● WHAT IS NEEDED:
Nothing is needed except the lines below that run from the one with "[[Idol Spotlight] Stella Jang] (868, 951)" through the one with "[OP-ED] South Korean", repeated exactly.

┌──

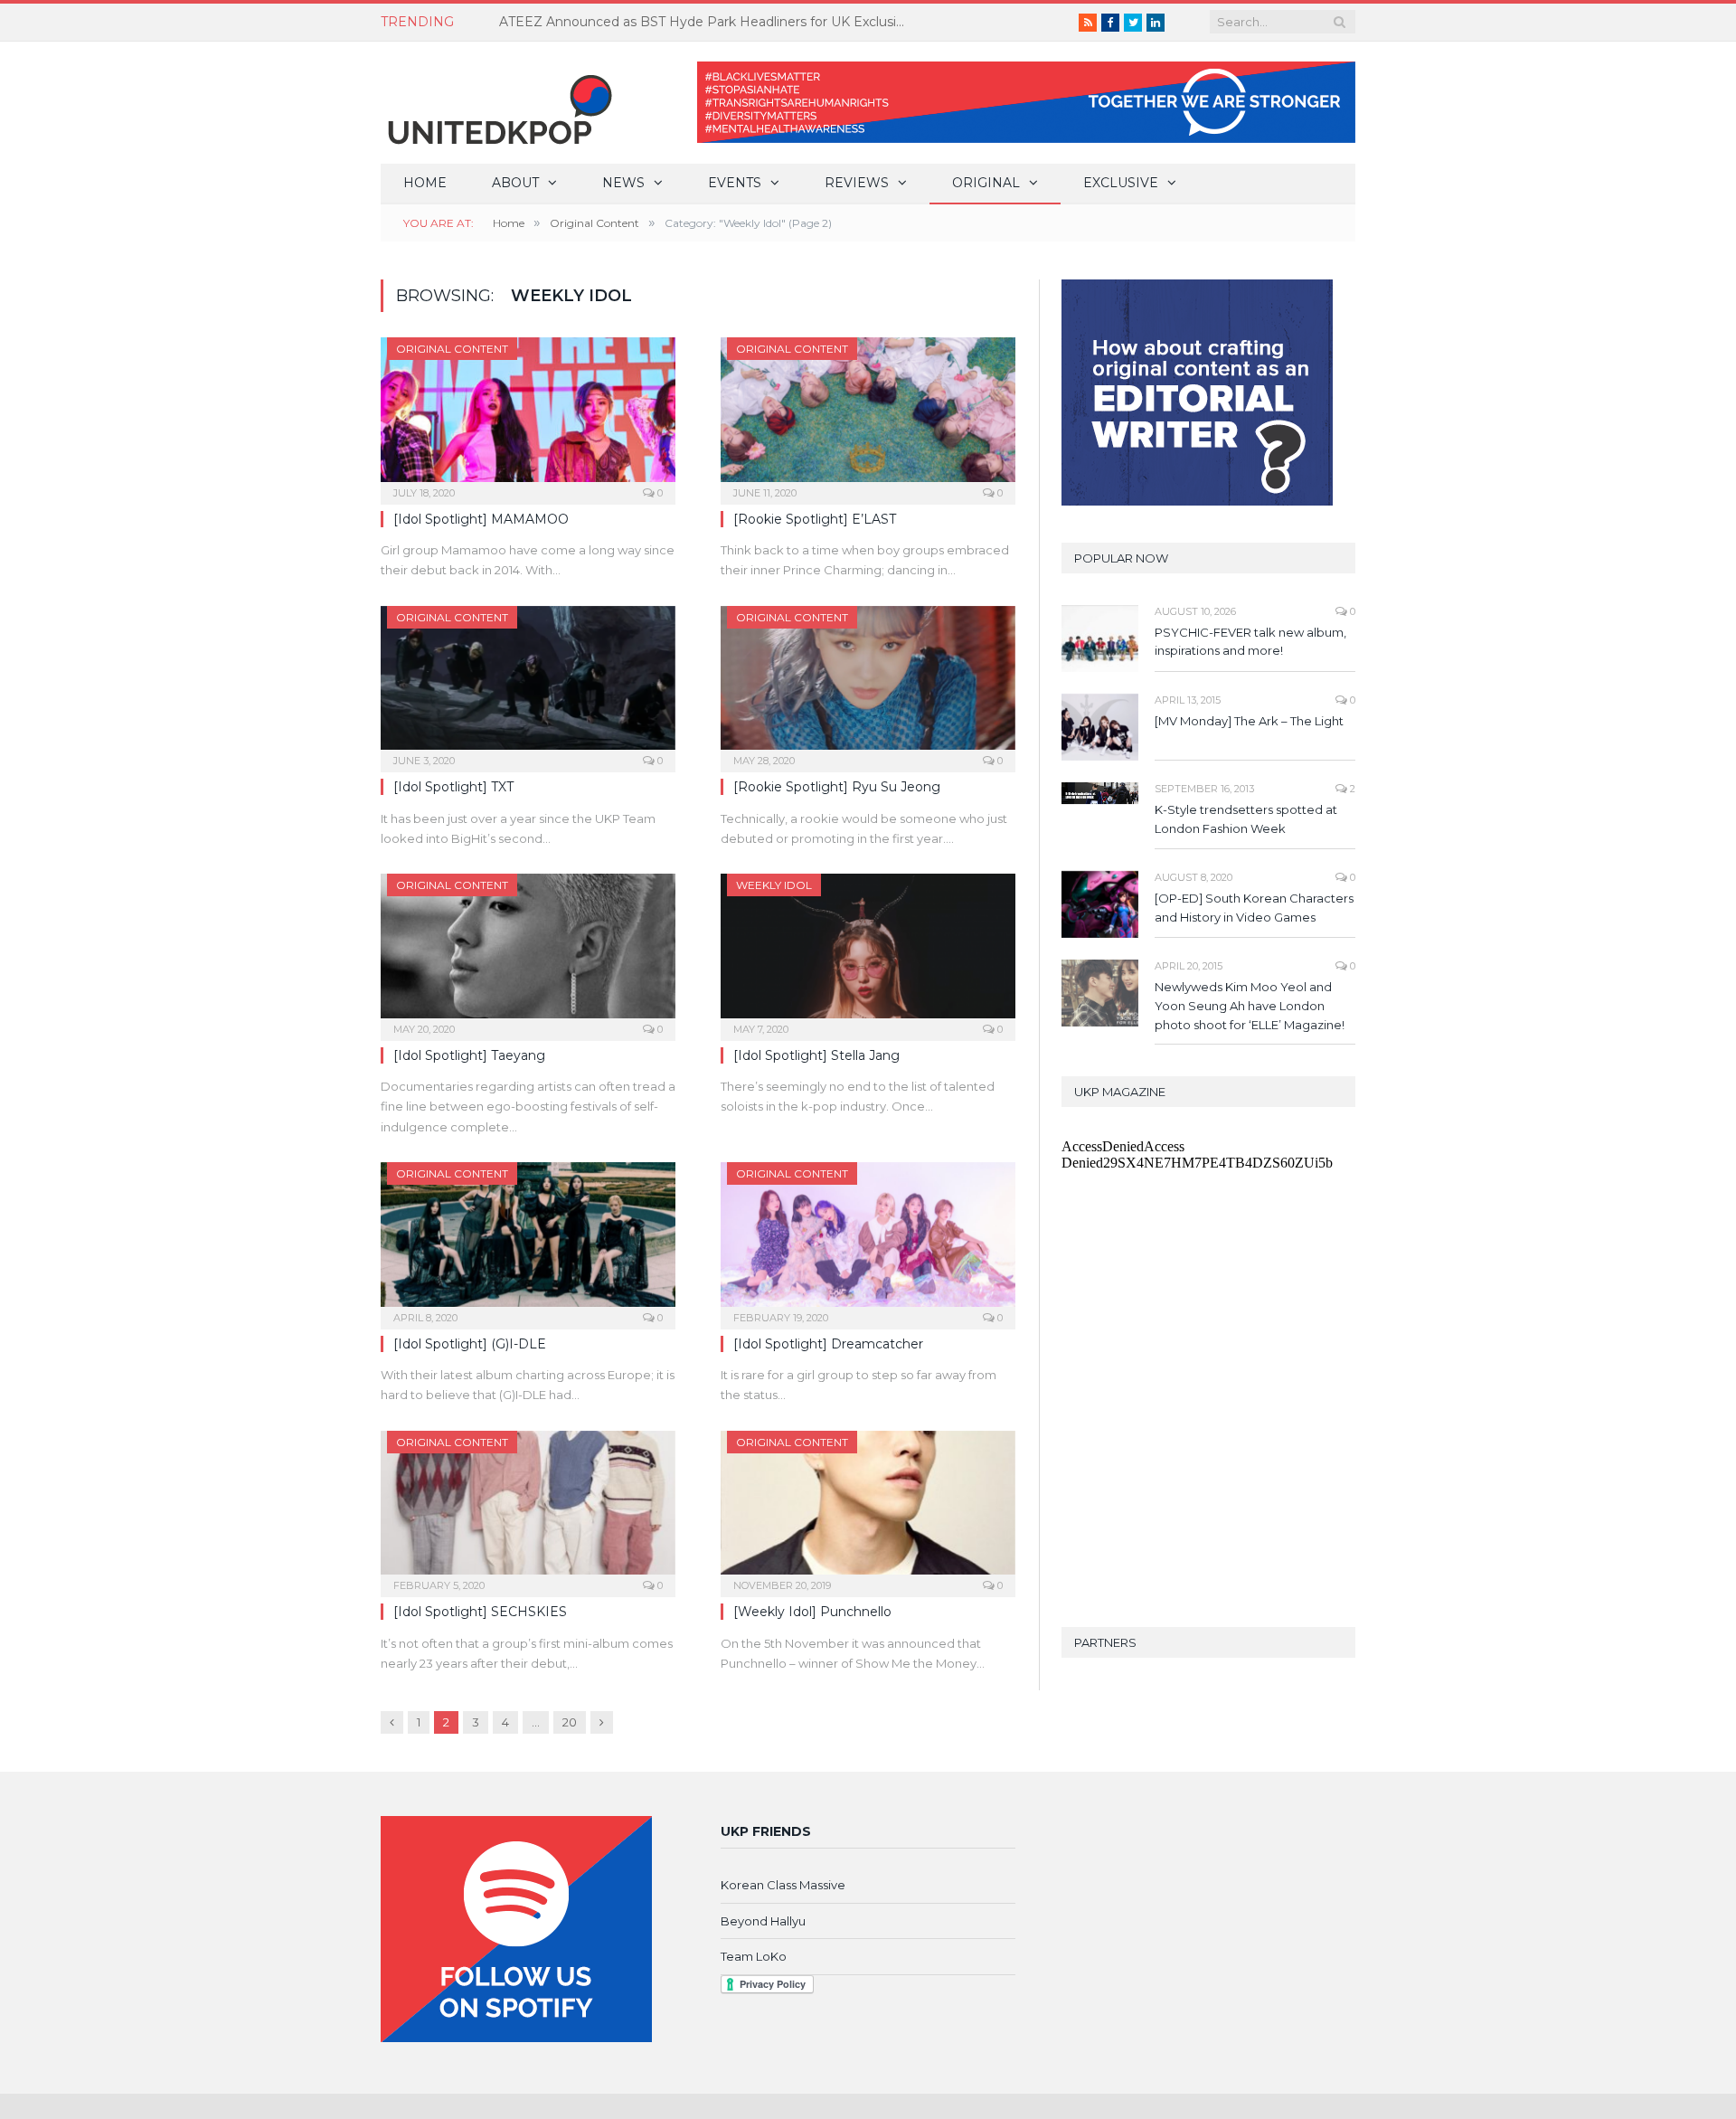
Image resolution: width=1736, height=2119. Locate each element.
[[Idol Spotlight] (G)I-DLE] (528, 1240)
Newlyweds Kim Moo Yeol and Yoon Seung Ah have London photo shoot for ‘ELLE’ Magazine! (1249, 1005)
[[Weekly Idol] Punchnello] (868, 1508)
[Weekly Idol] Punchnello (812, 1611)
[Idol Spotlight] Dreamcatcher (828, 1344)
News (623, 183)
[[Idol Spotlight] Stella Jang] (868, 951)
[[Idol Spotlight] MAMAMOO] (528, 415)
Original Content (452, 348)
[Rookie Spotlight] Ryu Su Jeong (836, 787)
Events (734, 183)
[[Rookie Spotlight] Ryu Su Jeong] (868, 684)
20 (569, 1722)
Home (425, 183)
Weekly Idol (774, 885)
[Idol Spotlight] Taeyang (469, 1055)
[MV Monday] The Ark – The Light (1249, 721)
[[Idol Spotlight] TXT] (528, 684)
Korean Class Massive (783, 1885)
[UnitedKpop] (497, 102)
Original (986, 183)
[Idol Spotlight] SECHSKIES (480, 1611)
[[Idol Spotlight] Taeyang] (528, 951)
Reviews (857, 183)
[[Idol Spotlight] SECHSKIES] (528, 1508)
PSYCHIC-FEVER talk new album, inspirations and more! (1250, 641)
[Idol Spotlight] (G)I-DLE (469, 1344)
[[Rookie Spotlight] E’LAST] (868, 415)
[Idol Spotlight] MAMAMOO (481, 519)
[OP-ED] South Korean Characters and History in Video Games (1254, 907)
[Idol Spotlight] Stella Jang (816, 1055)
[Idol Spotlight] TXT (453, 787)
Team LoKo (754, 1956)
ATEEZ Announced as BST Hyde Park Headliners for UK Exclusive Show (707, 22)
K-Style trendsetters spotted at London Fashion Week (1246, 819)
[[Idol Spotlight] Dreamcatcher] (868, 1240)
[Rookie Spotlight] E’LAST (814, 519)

└──

● RESPONSE TO THIS EXERCISE:
[[Idol Spotlight] Stella Jang] (868, 951)
[[Idol Spotlight] MAMAMOO] (528, 415)
Original Content (452, 348)
[Rookie Spotlight] Ryu Su Jeong (836, 787)
Events (734, 183)
[[Rookie Spotlight] Ryu Su Jeong] (868, 684)
20 (569, 1722)
Home (425, 183)
Weekly Idol (774, 885)
[Idol Spotlight] Taeyang (469, 1055)
[MV Monday] The Ark – The Light (1249, 721)
[[Idol Spotlight] TXT] (528, 684)
Korean Class Massive (783, 1885)
[UnitedKpop] (497, 102)
Original (986, 183)
[Idol Spotlight] SECHSKIES (480, 1611)
[[Idol Spotlight] Taeyang] (528, 951)
Reviews (857, 183)
[[Idol Spotlight] SECHSKIES] (528, 1508)
PSYCHIC-FEVER talk new album, inspirations and more! (1250, 641)
[Idol Spotlight] (G)I-DLE (469, 1344)
[[Rookie Spotlight] E’LAST] (868, 415)
[Idol Spotlight] MAMAMOO (481, 519)
[OP-ED] South Korean Characters and History in Video Games (1254, 907)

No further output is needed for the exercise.